①『国史大辞典2』国史大辞典編集委員会編 吉川弘文館 ISBN4-642-00502-1
【えきせい 駅制】の項P.252「古代駅馬伝馬一覧」の『延喜式』以前廃止駅の欄に「乗瀦」が記載されています。また駅の廃止・改置・再興などの理由について記載があります。

②『角川日本地名大辞典13 東京都』角川日本地名大辞典編纂委員会編 角川書店 P.67に「あまぬま 天沼」 P.566に「ねりま 練馬」 P.572に「のりぬまえき 乗瀦駅」それぞれに“説”として記載があります。P.881に「杉並区の沿革 古代」に乗瀦駅と海田郷、P.971「練馬区の沿革 古代」に「のりぬま」説があり、確証があるわけでないとあります。


③『続日本紀3』直木孝次郎ほか訳注 ワイド版東洋文庫 平凡社 ISBN978-4-256-80524-4
 P259~P260「神護景雲二年三月乙巳朔」条に下総の井上、河曲、浮島、武蔵の乗瀦、豊島、の五駅の記載があります。

④『坂本太郎著作集 第8巻 古代の駅と道』坂本太郎著 吉川弘文館 ISBN4-642-02223-6
  P343~P356、続日本紀に記述のあるもののうち乗瀦以外の四駅はその後、延喜式・倭名抄に載せられているのに、乗瀦に関しては漏れており、「(乗瀦が)文献史的に不運な位置にある」とあります。本書には乗瀦の訓み方に「アマヌマ」「ノリヌマ」があり、杉並区天沼町説、・大宮市天沼町説、・北埼玉郡岩瀬村小松説、・練馬区谷戸部落説などが挙げられており、さらに「乗瀦関係路線を示す史料とその解釈」から東山道と東海道の両道の一本の交通線上に位置したであろうことが記載されています。「東海道の新古二様の路線」などの小節を経て、神護景雲の史料にいう東海道は古道であり延喜式では五駅が分裂し、乗瀦は下総から東山道への、言い換えれば武蔵国府への連絡の必要がなくなったのではとしています。「乗瀦の位置に関する私見」が詳述されており、乗瀦駅は豊島駅と武蔵国府の両者から適当な距離の中間地点にあったと推測されています。豊島駅の駅址については諸説ありますが、豊島の位置を麹町の旧江戸城辺りと見て、そこから武蔵国府への一線が正西方を指向し、その線上に乗瀦があることを推定しています。練馬を「ノリヌマ」の転とみることは少々無理があり、杉並の「アマヌマ」を乗瀦の位置であったと考察しています。
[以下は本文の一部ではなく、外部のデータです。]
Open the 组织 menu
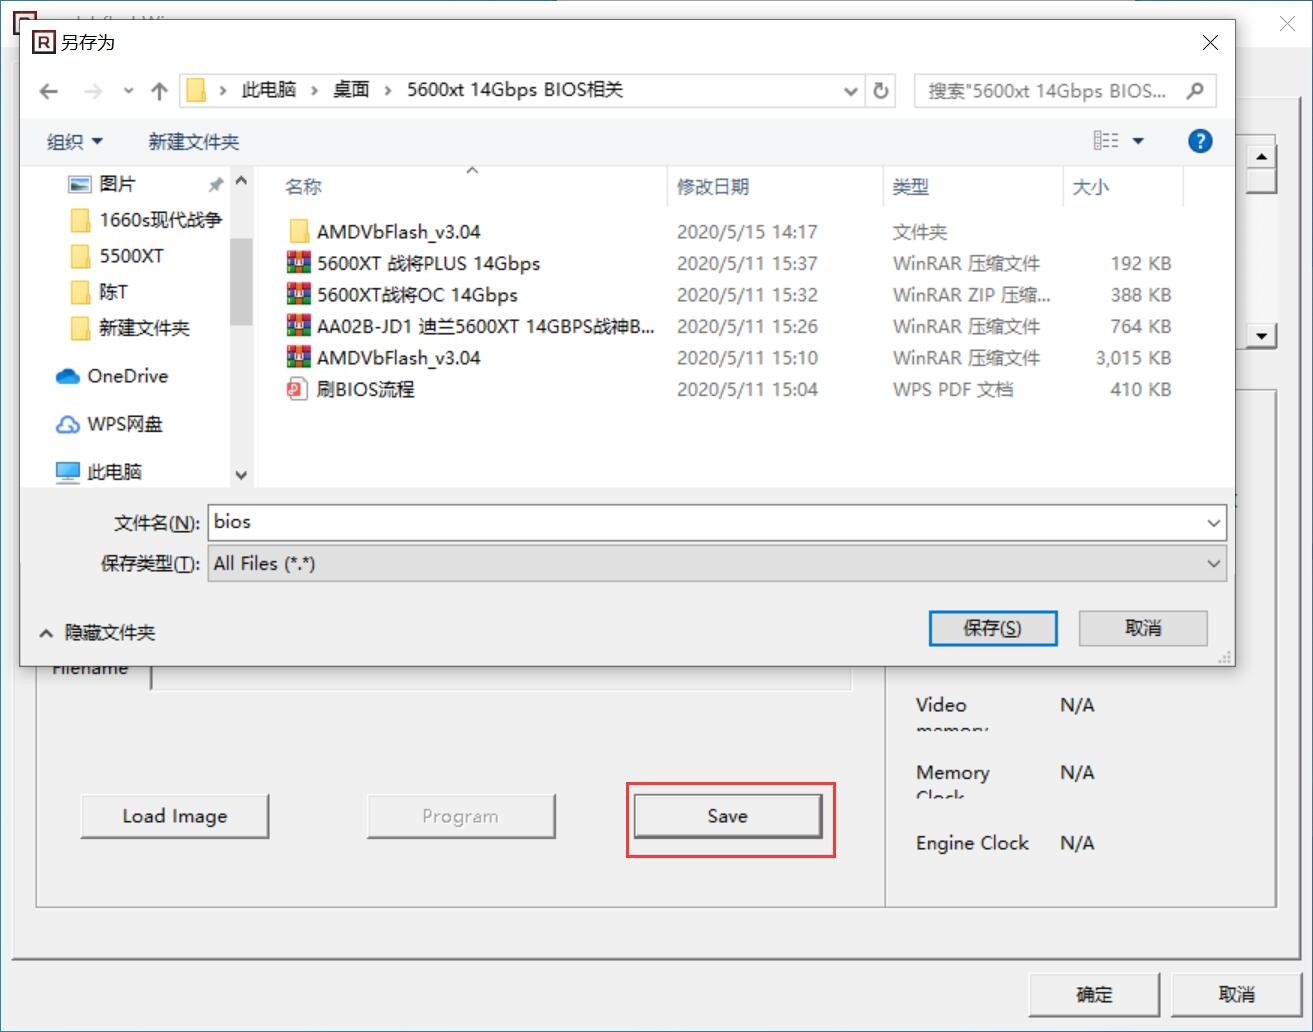This screenshot has height=1032, width=1313. click(74, 142)
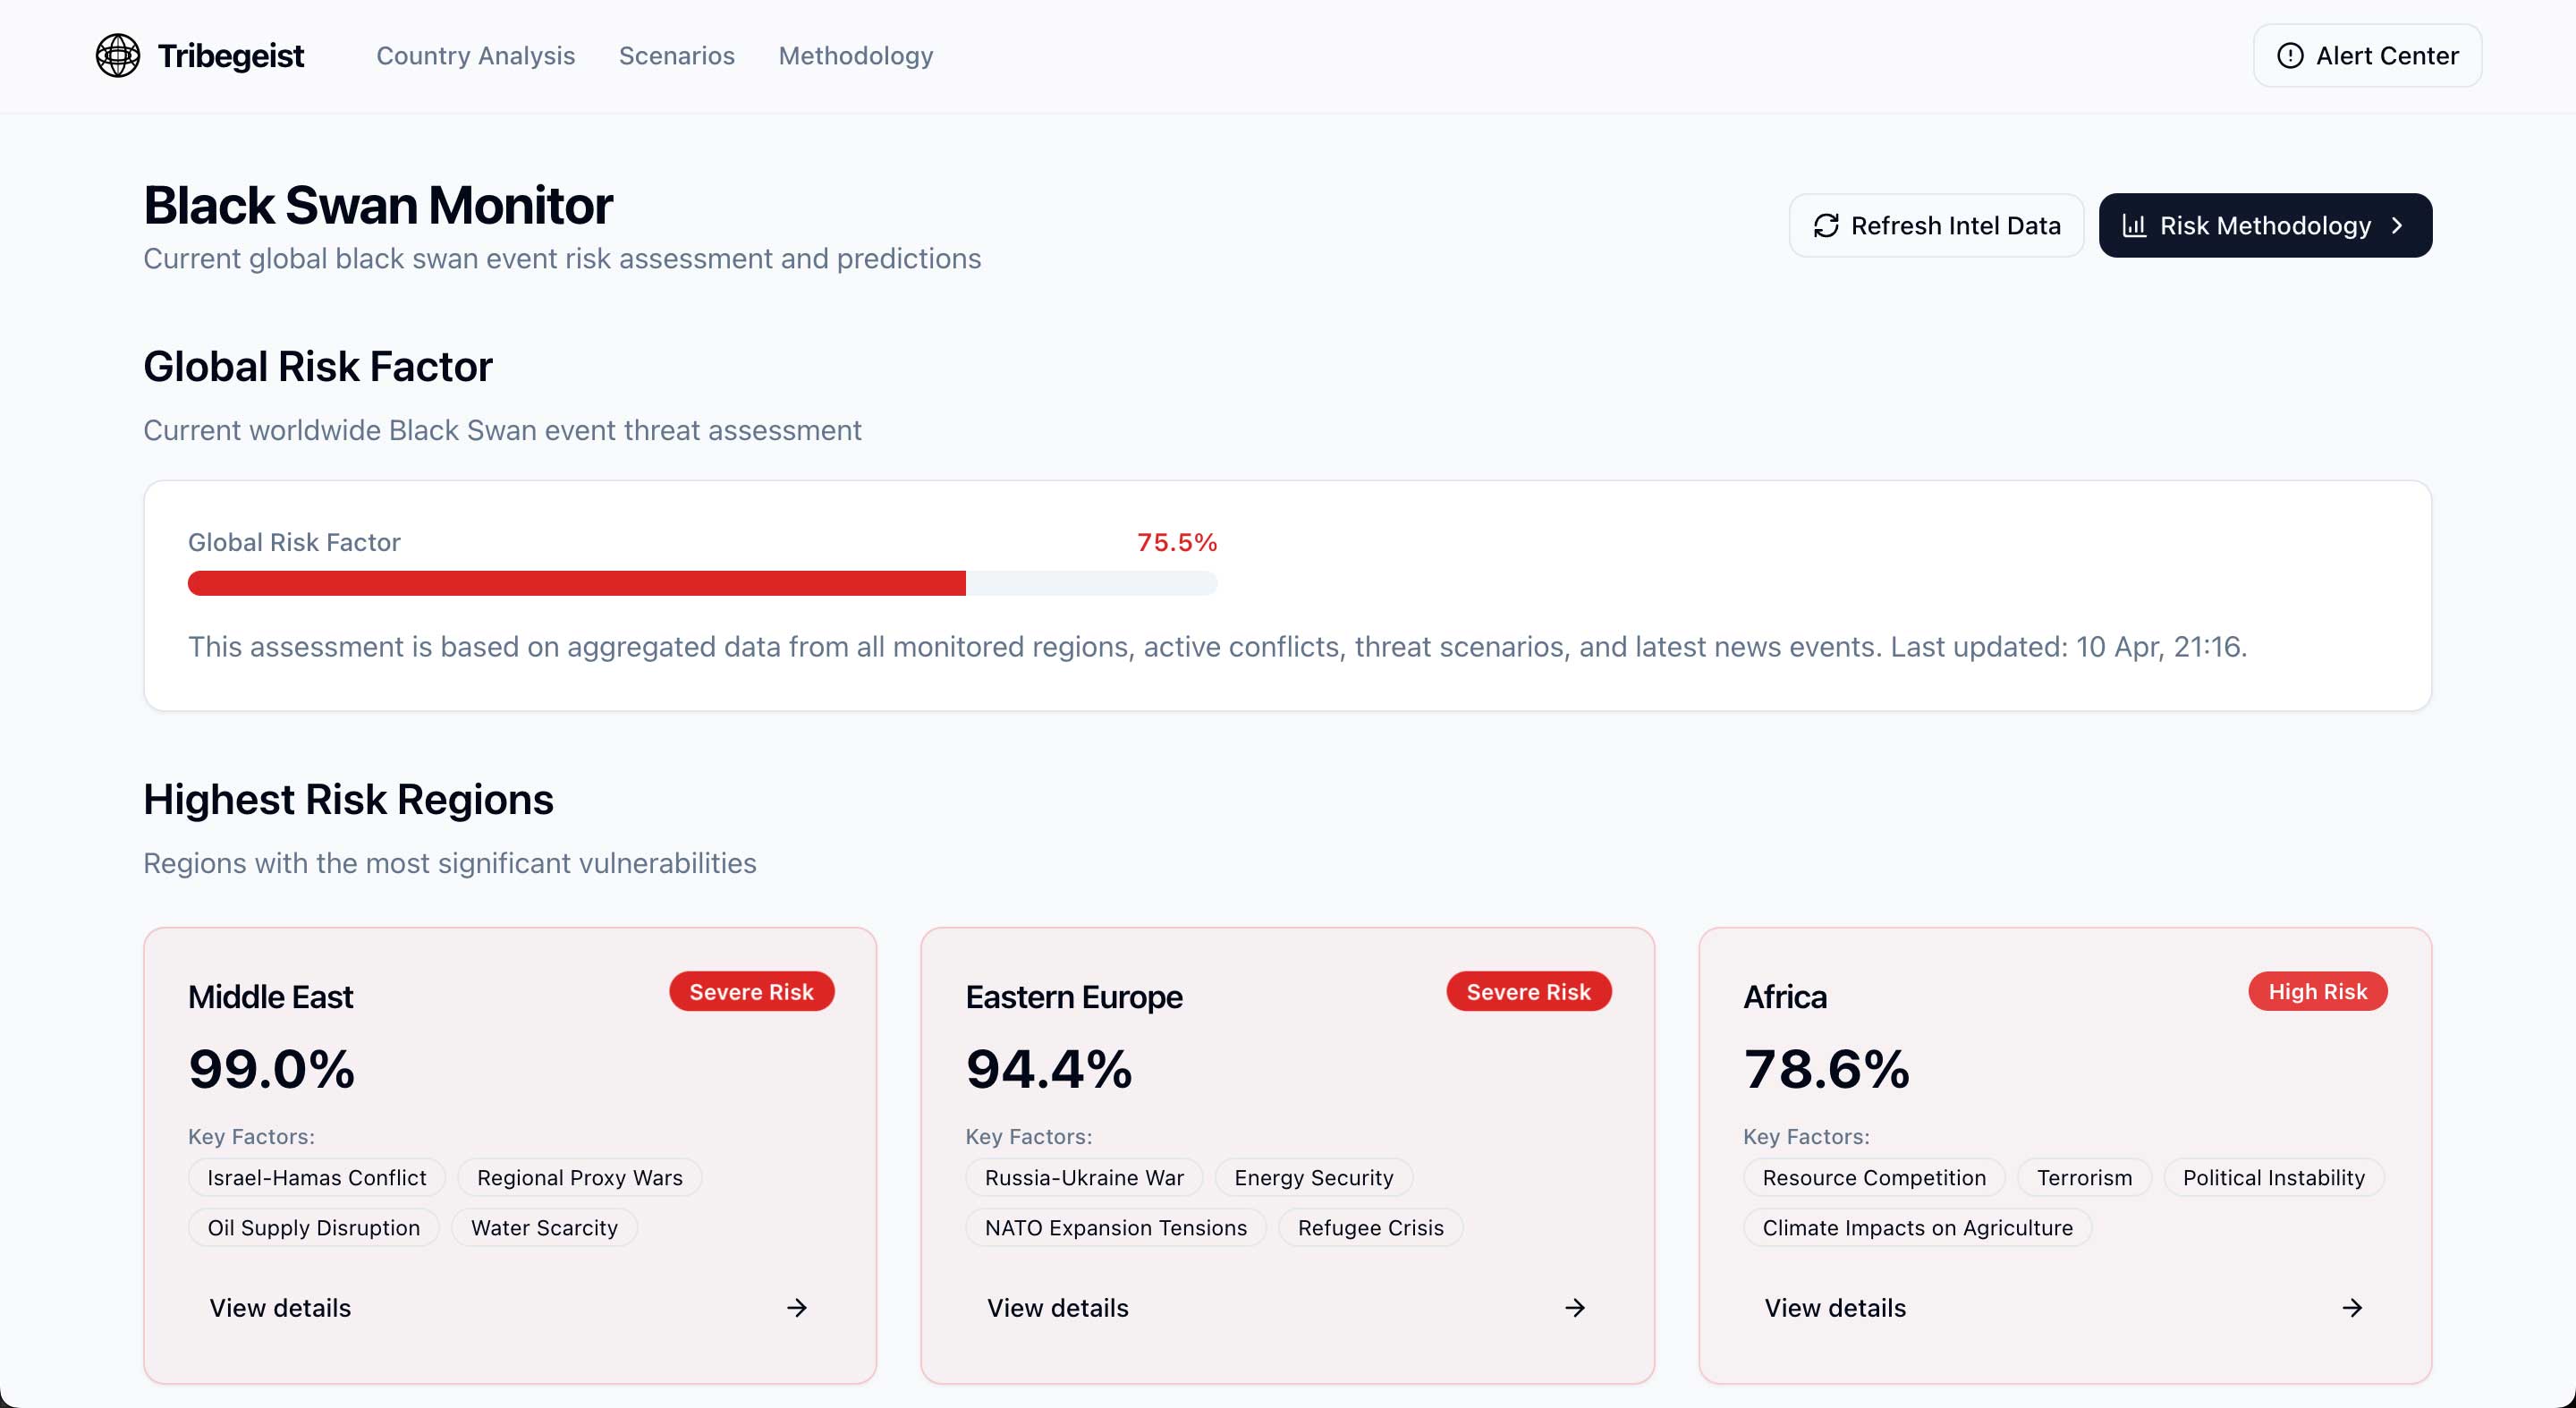Click the refresh arrows icon
This screenshot has width=2576, height=1408.
pyautogui.click(x=1826, y=226)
⑤『事典 日本古代の道と駅』木下良著 吉川弘文館 ISBN978-4-642-01450-2
 P112~P113、『続日本紀』に見える武蔵国乗瀦、豊嶋二駅については、豊嶋駅は「延喜式」に載せられているが乗瀦駅は見えない、との記載があります。さいたま市大宮区天沼説、・杉並区天沼説、・練馬区練馬説、・東京都旧荏原郡中延村から馬込牟田にかけての字天沼説、が詳解されており、安房・上総両国の古代交通路の図には乗瀦以外の四駅が明記されます。相模・武蔵両国の古代交通路(P108図Ⅱ-7)には、カッコ付の乗瀦駅が記された図が掲載されています。

⑥『古代日本の交通路 Ⅰ』 藤岡謙二郎編 大明堂
「武蔵国」には、坂本太郎の詳しい論考をもとにして「杉並区の天沼に比定することで誤りのないものと考えられる。」とあります。同書にはP175迅速図による乗瀦駅推定地の図も掲載されており、下荻窪村の地名が見えます。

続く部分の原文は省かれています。